START
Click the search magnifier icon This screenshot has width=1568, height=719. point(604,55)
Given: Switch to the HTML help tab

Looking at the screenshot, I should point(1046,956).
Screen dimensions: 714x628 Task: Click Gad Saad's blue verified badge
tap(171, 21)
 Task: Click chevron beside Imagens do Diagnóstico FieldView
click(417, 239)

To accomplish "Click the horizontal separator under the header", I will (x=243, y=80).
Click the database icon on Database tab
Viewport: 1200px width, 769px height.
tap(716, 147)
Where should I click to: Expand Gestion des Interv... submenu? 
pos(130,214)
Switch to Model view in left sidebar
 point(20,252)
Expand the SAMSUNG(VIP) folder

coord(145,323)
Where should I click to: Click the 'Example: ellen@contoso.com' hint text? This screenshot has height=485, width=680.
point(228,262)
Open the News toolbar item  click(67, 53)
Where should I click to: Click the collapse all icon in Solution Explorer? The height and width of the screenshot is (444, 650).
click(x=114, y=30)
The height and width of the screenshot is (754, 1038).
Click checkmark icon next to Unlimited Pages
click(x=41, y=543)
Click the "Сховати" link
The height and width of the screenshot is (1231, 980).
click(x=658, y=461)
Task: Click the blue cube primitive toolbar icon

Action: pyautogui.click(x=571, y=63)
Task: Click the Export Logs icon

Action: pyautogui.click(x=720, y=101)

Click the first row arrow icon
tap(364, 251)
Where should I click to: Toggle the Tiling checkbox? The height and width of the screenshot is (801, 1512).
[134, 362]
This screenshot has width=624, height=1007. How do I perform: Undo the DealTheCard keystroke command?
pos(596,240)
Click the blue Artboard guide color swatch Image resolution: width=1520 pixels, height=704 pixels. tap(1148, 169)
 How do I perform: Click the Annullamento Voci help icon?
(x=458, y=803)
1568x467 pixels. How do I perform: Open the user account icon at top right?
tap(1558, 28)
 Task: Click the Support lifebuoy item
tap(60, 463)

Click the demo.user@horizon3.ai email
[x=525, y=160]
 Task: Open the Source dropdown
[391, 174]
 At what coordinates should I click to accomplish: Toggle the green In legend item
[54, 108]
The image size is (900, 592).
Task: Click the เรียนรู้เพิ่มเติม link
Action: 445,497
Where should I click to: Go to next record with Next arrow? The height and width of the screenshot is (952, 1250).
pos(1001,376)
END
**REQUIREMENT:** Could you copy out, unchanged, every line from the one containing "1568x467 pixels. How" through the end of the items?

**ANSWER IN FULL:**
1568x467 pixels. How do I perform: Open the user account icon at top right?
tap(1558, 28)
 Task: Click the Support lifebuoy item
tap(60, 463)

Click the demo.user@horizon3.ai email
[x=525, y=160]
 Task: Open the Source dropdown
[391, 174]
 At what coordinates should I click to accomplish: Toggle the green In legend item
[54, 108]
The image size is (900, 592).
Task: Click the เรียนรู้เพิ่มเติม link
Action: 445,497
Where should I click to: Go to next record with Next arrow? The height and width of the screenshot is (952, 1250).
pos(1001,376)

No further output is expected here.